Oh boy, anyhow, excellent job in keeping the nose up...


----------



## Vic Balshaw (Jan 12, 2011)

WOW, good or lucky recovery, suspect a bit of both.


----------



## ppopsie (Jan 12, 2011)

The pilot should've make a wheeler instead of a three pointer. This is my policy when I make a landing in a unfamiliar type of taildragger airplane.


----------



## Thorlifter (Jan 12, 2011)

Wow! Good job by the pilot and It's nice the warbird was saved.

Just curious....how much is a new prop? landing gear?


----------



## CharlesBronson (Jan 12, 2011)

I think there was a bump in the airfield grass....was it ?


----------



## BikerBabe (Jan 12, 2011)

B*ll***s! He could walk away afterwards = a good landing.


----------



## Geedee (Jan 12, 2011)

I was there when that happened. I noticed during the Mustang tail-chase sequence that preceeded this landing incident, that Miss Helen was the only '51 out of the four flying that had her rear radiator flap fully down for the duration.

After the 'landing', she was laid up outside for a number of weeks before being moved. I'm assuming she went into the TFC hangar for repairs. I did have some close ups of the bent gear, but lost them when my old pc went t*ts up.

The good thing was, that pilot did exactly the right things to reduce damage to an absolute minimum considering his options at the time. I'd let him fly any of my planes.....if I had any !. 

Respect


----------



## GrauGeist (Jan 12, 2011)

Hey Gary, did that 'Stang driver set her down in the grass just in case something went wrong, since the engine was losing power?

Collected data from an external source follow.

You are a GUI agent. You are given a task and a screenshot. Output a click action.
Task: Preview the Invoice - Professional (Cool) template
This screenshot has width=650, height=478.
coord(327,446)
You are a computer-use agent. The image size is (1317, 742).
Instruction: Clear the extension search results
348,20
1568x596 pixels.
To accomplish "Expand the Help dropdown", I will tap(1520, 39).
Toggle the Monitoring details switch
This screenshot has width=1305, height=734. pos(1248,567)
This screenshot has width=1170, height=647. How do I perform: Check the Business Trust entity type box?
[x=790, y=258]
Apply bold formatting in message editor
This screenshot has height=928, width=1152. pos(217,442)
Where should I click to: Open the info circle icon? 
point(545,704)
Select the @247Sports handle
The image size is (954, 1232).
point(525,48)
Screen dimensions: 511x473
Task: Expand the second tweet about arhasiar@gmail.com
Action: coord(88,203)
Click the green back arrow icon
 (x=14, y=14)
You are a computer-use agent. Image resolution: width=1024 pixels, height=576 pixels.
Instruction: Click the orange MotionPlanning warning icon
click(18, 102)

It looked to me like there was a runway in the background of the video...


----------



## herman1rg (Jan 12, 2011)

Just looking at the video and I wonder, could the pilot of declared and emergency and asked permission to land on the main runway?


----------



## bobbysocks (Jan 12, 2011)

according to the accident report he lost power and knew he would make it back to the field BUT not the runway. so he took the best flightpath he could. from that altitide and attitude he may not have seen the burm...OR he was going to try to get past it. it was "forced landing" and he got away without too much damage. looking at it again i do see the prop hit the dirt. depending on how bad it hit it may be able to be reconditioned. although i do believe when you get prop damage there are checks to the crankshaft that need to be performed. its easier to bend one than you might think.


----------



## GrauGeist (Jan 12, 2011)

It didn't look like hard impacts when the prop struck the ground and considering what could have happened, I think that was the least of his worries! lol


----------



## mikewint (Jan 12, 2011)

I'm with Maria on this one. The old adage applies: "Any landing you can walk away from..."


----------



## Geedee (Jan 13, 2011)

GrauGeist said:


> Hey Gary, did that 'Stang driver set her down in the grass just in case something went wrong, since the engine was losing power?
> 
> It looked to me like there was a runway in the background of the video...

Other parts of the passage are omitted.